I verified that the root password is still intact and correct using command...
nvram show | grep pass

Any ideas?

Offline parkerc

  • Sr. Hero Member
  • ******
  • Posts: 2364
  • Karma: +33/-45
  • Life Moves Pretty Fast....
    • Node Central
Re: No Longer can SSH / SCP using ROOT into my Vera 3 w/ UI5 ?
« Reply #1 on: August 10, 2016, 03:11:07 pm »
I'm experiencing this and wonder if anyone else has the answer ?

I tried to ssh using root and my root password but alas no luck. Following http://wiki.micasaverde.com/index.php/Logon_Vera_SSH, the work around is to enable customer care then you will see a message below stating:

Tech support is enabled

12345678-xxxxxx (SSH: 12121 TS_SRV=vera-us-oem-ts21)

The first part e.g. 12345678 is your Vera serial number, and the second part xxxxxx is the remote password.  So I did that, and successfully logged in via PuTTY.
Once in, I then ran  "nvram show | grep pass"

wifipass=yourverarootpassword

- but that just gives me the same root password that I tried before - which for some reason is not working !

So it's clear I have the right password, and I am using 'root' correctly as the user so why would it say authentication failed !!!

Does anyone have any idea what the cause might be and what alternatives I have ?

 



Offline futzle

  • Beta Testers
  • Master Member
  • *****
  • Posts: 3246
  • Karma: +188/-9
Re: No Longer can SSH / SCP using ROOT into my Vera 3 w/ UI5 ?
« Reply #2 on: August 16, 2016, 05:46:49 am »
The output of nvram will tell you the factory default root (and Wi-Fi) password but over the life of your Vera those can diverge.  If you deliberately change the root password then the nvram output won't change.

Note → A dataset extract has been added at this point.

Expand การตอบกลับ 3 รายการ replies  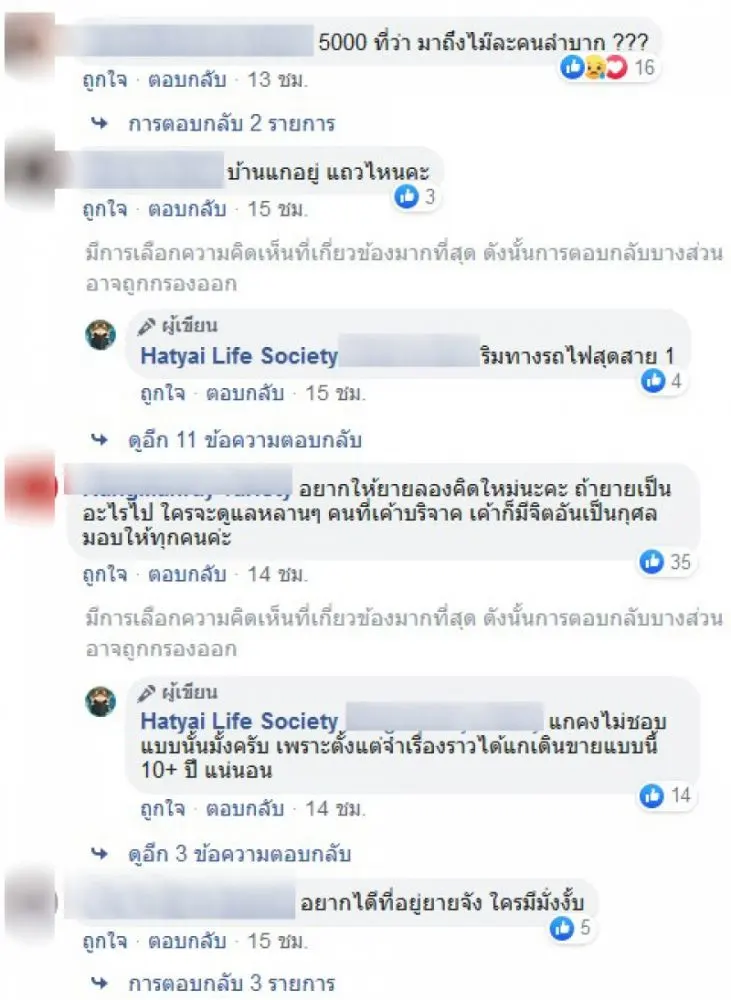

A more likely explanation is that the SSH daemon (dropbear) is configured to not allow root to log in with a password.  That's how my Vera is; the presence of the -g option prevents root password logins:
Code: [Select]
# ps | grep dropbear
 6100 root      1128 S    /usr/sbin/dropbear -P /var/run/dropbear.1.pid -s -p 22 -g

It's probable that you can control this by altering entries in /etc/config/dropbear:
Code: [Select]
config 'dropbear'
        # Set these two to 'on'.
        option 'PasswordAuth' 'off'
        option 'RootPasswordAuth' 'off'
        option 'Port' '22'

Vera will need a reboot before it notices the new configuration.

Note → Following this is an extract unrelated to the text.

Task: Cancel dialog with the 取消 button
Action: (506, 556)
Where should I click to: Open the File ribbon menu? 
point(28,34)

(Having told you all this, allowing SSH to authenticate using legacy passwords rather than public keys is normally not advisable.  It opens you up to brute-force password-guessing bots.  They might even have a chance with the very predictable structure of a Vera default password.  But in the specific case of Vera, where LuaUPnP runs as root, you aren't giving up much security.  Still, once you are in as root, give up on password authentication and use key authentication: put an RSA public key into /etc/dropbear/authorized_keys and then put /etc/config/dropbear back the way you found it.)